Así comenzaba lo que en poco tiempo el ingenio popular bautizó como ‘cepo‘, la medida que tomó el Gobierno de entonces para frenar el continuo drenaje de divisas que los ingresos por exportaciones ya no podían neutralizar. Todavía los particulares podían adquirir dólares y otras monedas extranjeras en las casas de cambio, pero con una novedad como era el debut de la AFIP en cuestiones cambiarias.
El organismo recaudador no solo era el encargado de autorizar al interesado sino que también le fijaba el tope para comprar. Un tope que en los primeros meses de 2012 se redujo a cero. La opción de actuar sobre las cantidades antes que el precio se evidenció como errada en poco tiempo.
La fuga de divisas no se detuvo, la depreciación del peso tampoco y la actividad económica acusó el impacto de inmovilismo que representaba la medida, con caídas en los depósitos en dólares, dificultades para cerrar las operaciones financieras más elementales y, en especial, un derrumbe del mercado inmobiliario que en la actualidad se encuentra en niveles similares a los de ocho años atrás.
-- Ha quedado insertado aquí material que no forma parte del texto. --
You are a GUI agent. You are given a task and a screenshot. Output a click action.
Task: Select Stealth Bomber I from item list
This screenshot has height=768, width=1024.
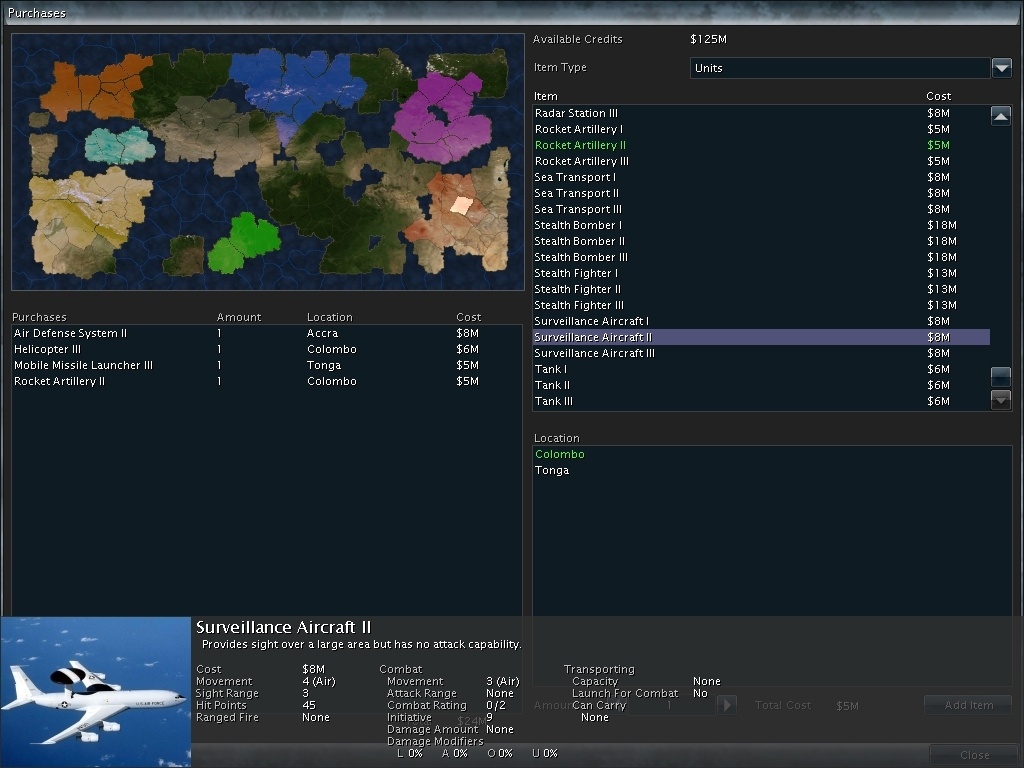[x=577, y=225]
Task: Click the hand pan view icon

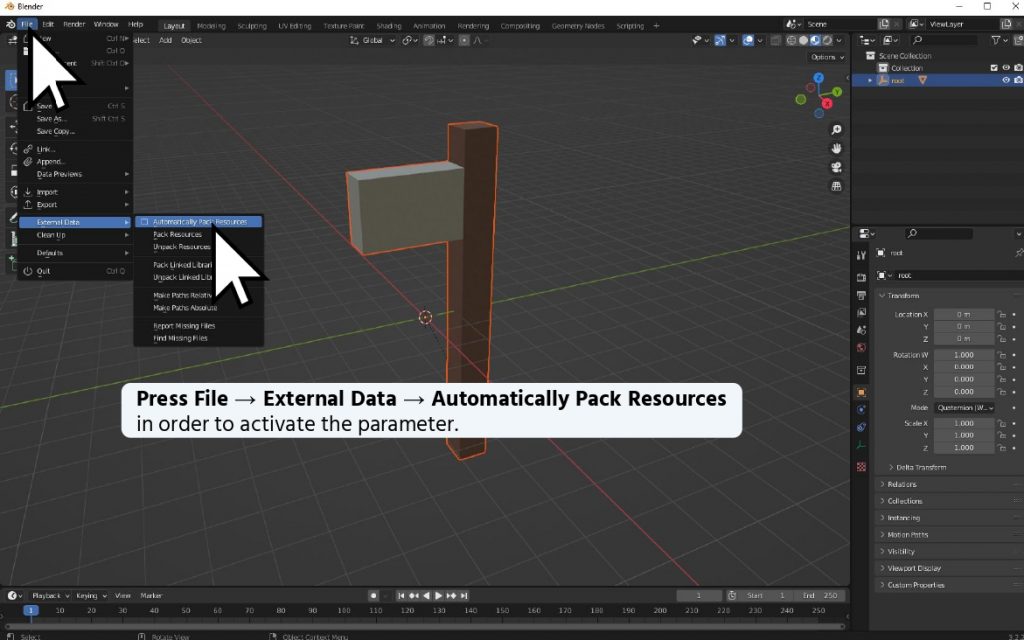Action: tap(836, 149)
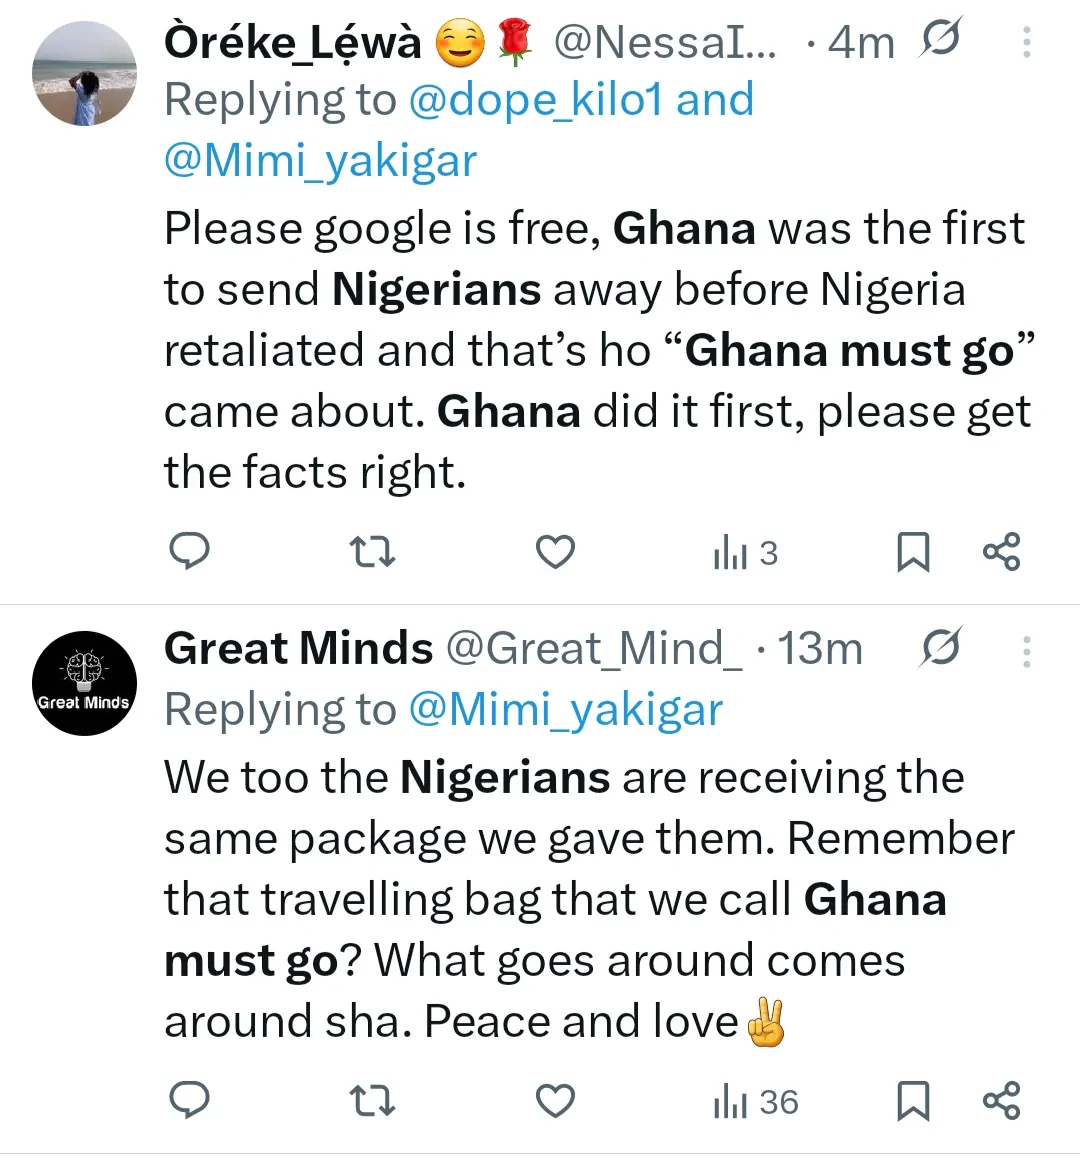
Task: Bookmark the Great Minds tweet
Action: coord(912,1100)
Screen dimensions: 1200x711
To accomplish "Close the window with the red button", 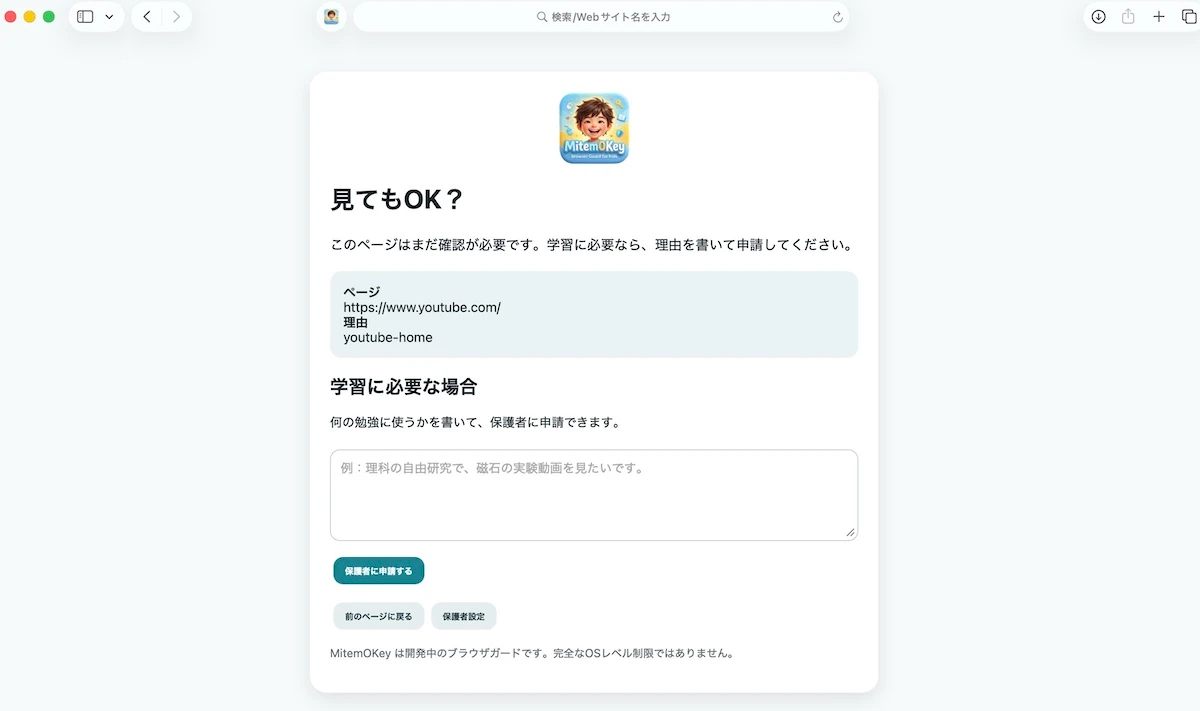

Como primera consecuencia de la prohibición de la compra de dólares en el mercado formal, la reaparición de ‘cuevas‘ y ‘arbolitos‘ más allá del microcentro porteño hizo despertar más interés en la cotización del dólar paralelo o ‘blue‘ que en el oficial, al compás de un ensanchamiento de la brecha entre ambos que llegó a casi el 100 por ciento en mayo de 2013.
Las explicaciones oficiales eran tan variadas como contradictorias, al punto de negar la existencia del cepo y al mismo tiempo anunciar su flexibilización o, más cerca de las elecciones de 2015, adelantar las consecuencias catastróficas de la eliminación de algo que, en definitiva, no era más que ‘un invento mediático‘, según palabras de la propia presidenta.
A partir del 27 de enero de 2014, la AFIP inició una flexibilización parcial de las restricciones, al permitir a los interesados adquirir dólares para tenencia personal o para viajes al exterior, aunque con ciertas condiciones: deberían ganar un sueldo equivalente a por lo menos dos salarios mínimos y no podrían comprar más del 20 por ciento de sus ingresos declarados.
Aquellos que tuvieran la fortuna de acceder a un sistema que se caía en situaciones críticas, tenían dos opciones: pagar el precio del dólar formal y dejarlo inmovilizado durante un año en una cuenta bancaria, o retirar la suma autorizada abonando un 20 por ciento adicional.
La brecha con el paralelo era tan amplia que más del 90 por ciento de los clientes preferían hacer el pago extra y muchos de ellos vendían lo obtenido en el mercado informal. El mismo ingenio popular que bautizó a las restricciones como ‘cepo‘, denominó ‘puré‘ a este mecanismo que recreaba, a su manera, la bicicleta de los ’80. Una estrategia especulativa que lleva hasta el momento operaciones por unos 9.800 millones de dólares, a un promedio de poco más de 630 dólares por caso.
El monto de cada operación da la pauta del nivel de los inversores: pequeños y medianos ahorristas que se vuelcan al ‘verde‘ para resguardarse de la permanente depreciación del peso. Y ante la persistencia de un mecanismo de restricción al acceso de la única opción de ahorro confiable, cabe preguntarse si el cepo no fue, en realidad, un corralito cambiario.